На данный момент моим единственным пороком является односолодовый виски, злые времена остались сзади. Грэм Чепмен много пил, Эрик Айдл курил больше травки, чем каждый из нас, совместно взятые. Я курил травку, нюхал амфетамины и кокаин, что хорошо подсобляло управляться со сменой часовых поясов. Но отходняк продолжался по три дня, так что я бросил. И я удерживался от кислоты, потому что знал: ежели попробую — воображу себя птицей и вылечу из чьего-нибудь окна.
Это была бы громадная утрата для синематографа, так что лучше оставайтесь с виски. Кстати, семья и любовь подсобляют держаться на плаву в свободное от виски время?
Любовь — это главно, но я ее и опасаюсь больше всего. Я женат 30 семь лет, и у меня трое деток, которых я терпеть не могу, потому что любовь к ним делает меня ранимым. Хит Леджер погиб первым из моих недалёких — в 2007 году, во время съемок «Воображариума доктора Парнаса». Я до сих пор ощущаю себя опустошенным без него — мы все так его обожали!Да и вообщем, я великую часть медли присутствую в депрессии. Когда я не работаю, я погружаюсь в пучины безысходности. Но на хрен терапию!Мой рецепт — утопать, утопать, а потом в заключительный момент восстать к жизни — до того как свалился на самое дно.
Простите за бестактность, но в 70 с излишним лет вприбавок к обыкновенной депрессии, наверняка, нет-нет да и мелькнет свежая мысль о неизбежности быстрой погибели. Каково это — знать, что твой заключительный час недалёк?
Вообще-то я понимал свою смертность с двенадцатилетнего возраста каждодневно. Смерть — это мой ветхий приятель.

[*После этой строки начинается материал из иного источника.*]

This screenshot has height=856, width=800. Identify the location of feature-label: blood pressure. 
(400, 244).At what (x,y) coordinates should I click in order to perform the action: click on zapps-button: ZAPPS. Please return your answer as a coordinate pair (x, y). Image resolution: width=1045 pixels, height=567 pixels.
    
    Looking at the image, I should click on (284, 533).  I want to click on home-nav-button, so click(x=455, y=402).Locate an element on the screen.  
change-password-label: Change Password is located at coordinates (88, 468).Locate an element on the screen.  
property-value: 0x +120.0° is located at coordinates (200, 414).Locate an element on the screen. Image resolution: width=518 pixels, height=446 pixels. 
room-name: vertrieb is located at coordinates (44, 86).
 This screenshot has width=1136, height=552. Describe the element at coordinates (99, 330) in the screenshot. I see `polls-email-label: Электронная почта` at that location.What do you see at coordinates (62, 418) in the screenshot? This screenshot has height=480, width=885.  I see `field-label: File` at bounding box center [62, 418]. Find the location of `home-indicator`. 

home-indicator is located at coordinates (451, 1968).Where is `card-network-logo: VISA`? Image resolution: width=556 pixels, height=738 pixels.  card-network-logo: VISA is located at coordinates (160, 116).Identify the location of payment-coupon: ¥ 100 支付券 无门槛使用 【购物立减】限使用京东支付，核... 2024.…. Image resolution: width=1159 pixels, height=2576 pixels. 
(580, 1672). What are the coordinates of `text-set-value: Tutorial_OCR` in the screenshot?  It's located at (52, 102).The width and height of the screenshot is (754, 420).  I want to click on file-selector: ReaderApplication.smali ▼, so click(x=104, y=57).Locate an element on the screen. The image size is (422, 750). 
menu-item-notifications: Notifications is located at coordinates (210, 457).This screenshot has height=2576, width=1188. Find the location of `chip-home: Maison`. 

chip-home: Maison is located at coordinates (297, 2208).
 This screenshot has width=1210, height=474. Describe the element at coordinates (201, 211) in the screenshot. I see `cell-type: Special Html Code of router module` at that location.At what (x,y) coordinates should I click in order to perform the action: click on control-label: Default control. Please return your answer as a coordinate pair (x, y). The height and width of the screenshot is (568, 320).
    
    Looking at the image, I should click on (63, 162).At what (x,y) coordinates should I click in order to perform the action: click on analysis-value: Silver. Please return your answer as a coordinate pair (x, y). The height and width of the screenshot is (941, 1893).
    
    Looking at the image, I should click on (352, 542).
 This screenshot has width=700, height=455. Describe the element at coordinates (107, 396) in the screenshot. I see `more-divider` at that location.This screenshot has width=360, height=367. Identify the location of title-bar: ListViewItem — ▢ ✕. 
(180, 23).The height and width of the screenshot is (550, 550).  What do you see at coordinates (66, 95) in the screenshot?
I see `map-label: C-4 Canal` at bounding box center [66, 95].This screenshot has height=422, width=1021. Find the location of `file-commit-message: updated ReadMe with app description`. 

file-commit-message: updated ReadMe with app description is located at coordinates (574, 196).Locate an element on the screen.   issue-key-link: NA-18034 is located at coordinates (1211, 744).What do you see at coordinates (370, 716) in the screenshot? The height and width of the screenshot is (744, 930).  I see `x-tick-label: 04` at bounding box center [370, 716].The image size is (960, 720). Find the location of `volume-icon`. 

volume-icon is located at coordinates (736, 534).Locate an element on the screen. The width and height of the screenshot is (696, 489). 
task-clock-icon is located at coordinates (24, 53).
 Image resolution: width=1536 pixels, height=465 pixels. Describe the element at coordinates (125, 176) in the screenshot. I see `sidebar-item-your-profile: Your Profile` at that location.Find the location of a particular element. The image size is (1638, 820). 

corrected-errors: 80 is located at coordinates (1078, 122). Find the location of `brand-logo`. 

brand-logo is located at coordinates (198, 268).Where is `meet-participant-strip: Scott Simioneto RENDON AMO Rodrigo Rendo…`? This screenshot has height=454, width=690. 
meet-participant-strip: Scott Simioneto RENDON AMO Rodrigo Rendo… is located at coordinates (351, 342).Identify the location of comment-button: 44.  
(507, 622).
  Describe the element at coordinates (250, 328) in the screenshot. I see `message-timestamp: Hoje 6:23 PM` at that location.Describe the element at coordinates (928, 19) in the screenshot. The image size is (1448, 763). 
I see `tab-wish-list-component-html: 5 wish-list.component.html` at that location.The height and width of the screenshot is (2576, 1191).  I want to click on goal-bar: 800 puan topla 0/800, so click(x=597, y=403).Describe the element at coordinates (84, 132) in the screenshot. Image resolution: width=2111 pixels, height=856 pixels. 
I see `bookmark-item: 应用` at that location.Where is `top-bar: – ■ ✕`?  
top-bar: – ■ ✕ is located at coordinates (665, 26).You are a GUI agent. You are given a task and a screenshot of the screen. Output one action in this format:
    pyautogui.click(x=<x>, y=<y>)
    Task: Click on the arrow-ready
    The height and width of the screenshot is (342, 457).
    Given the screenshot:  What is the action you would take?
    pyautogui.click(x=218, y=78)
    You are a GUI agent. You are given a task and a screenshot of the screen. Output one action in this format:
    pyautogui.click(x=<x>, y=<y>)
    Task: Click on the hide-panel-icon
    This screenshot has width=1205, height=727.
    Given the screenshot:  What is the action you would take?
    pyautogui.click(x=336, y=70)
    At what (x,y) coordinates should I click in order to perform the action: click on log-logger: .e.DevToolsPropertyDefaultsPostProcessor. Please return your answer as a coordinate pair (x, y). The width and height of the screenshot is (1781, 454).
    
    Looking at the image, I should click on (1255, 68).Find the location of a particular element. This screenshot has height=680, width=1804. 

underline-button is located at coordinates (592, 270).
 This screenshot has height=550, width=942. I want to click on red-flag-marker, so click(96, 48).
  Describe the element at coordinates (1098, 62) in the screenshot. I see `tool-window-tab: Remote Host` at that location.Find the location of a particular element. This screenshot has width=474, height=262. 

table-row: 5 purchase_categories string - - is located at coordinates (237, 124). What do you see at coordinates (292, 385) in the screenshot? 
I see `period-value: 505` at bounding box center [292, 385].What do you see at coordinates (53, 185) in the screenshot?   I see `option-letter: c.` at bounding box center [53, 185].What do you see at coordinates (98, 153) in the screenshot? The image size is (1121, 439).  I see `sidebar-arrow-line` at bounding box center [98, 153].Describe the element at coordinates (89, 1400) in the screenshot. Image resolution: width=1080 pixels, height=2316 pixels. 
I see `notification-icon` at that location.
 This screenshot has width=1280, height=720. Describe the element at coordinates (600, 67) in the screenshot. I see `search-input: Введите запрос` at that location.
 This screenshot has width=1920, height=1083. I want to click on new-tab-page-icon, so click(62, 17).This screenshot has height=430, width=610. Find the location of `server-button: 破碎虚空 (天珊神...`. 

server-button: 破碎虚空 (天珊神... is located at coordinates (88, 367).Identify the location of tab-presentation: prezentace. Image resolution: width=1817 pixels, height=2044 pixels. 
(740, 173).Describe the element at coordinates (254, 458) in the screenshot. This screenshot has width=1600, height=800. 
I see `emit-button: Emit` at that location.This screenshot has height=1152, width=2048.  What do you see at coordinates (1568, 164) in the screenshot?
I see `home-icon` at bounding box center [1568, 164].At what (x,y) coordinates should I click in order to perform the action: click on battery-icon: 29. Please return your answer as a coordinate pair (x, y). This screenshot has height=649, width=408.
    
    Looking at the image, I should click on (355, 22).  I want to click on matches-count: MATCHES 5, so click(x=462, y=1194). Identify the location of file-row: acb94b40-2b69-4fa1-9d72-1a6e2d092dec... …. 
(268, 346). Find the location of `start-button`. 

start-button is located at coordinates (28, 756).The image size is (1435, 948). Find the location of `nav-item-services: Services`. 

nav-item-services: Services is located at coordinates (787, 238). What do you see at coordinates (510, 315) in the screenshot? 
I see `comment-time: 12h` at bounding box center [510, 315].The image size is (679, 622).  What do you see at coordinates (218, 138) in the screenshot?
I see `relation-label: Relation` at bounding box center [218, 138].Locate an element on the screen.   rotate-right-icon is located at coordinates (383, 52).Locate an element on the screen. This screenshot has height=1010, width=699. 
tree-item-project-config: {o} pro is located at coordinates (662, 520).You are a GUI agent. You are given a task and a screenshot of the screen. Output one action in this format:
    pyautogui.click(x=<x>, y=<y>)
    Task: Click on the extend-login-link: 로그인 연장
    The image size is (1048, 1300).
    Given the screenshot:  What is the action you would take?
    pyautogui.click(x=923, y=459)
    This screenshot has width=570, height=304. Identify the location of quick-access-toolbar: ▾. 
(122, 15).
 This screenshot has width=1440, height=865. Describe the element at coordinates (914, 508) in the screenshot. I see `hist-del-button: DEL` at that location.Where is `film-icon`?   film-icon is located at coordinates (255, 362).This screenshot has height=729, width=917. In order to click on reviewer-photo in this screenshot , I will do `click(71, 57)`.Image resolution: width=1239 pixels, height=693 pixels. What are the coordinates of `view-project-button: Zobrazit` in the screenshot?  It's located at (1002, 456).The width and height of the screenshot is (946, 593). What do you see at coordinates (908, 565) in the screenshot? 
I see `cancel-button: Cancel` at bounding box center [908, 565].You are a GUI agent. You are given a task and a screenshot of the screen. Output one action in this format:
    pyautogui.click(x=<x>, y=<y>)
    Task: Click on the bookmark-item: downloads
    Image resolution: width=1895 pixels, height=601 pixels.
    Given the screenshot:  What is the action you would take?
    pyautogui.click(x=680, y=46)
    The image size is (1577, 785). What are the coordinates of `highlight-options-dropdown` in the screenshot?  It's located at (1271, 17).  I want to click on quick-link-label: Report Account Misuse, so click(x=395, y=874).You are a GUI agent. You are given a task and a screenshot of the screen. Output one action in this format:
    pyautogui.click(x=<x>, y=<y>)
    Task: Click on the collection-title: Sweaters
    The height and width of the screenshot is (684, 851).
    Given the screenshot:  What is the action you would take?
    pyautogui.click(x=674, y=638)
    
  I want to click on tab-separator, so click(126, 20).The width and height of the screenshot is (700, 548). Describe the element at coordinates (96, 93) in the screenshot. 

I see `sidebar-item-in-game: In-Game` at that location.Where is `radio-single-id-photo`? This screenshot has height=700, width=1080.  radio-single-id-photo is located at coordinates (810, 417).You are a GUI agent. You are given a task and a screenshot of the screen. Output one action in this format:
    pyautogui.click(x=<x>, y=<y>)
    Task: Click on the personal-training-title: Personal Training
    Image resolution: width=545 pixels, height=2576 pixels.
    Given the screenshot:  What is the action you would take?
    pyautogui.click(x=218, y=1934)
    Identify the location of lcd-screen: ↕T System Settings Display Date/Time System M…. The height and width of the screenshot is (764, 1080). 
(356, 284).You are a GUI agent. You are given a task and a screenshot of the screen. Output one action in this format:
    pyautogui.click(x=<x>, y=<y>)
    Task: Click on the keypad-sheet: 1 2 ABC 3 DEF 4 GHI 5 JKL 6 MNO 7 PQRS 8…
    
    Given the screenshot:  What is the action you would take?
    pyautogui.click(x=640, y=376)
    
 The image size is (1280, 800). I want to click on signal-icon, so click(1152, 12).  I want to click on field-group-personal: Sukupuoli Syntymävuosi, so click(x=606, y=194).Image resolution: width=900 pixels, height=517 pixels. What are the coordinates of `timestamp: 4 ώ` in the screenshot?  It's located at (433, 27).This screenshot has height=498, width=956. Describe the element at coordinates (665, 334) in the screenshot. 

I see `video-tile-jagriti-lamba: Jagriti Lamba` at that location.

Я желал бы умереть как мой дед — мирно, во сне, но не вопить от кошмара, как пассажиры машинки, которую он вел.(Смеется.)
Раз уж мы так расфантазировались... Вы теснее мыслили о сценарии похорон?
Я лишен сентиментальности, а быть мертвым — это счастье!Все кончилось, финито. А вот тем, кто остался жить, еще много придется натерпеться. Так что я хочу, чтоб на этом мероприятии было много музыки, танцев и хохота. И никаких Библий в зоне видимости.
А текст эпитафии?
«Я оставляю это место чуток наиболее занимательным, чем оно было до моего прибытия, а мои карикатуры посодействовали посмотреть на этот страшный мир иными глазами».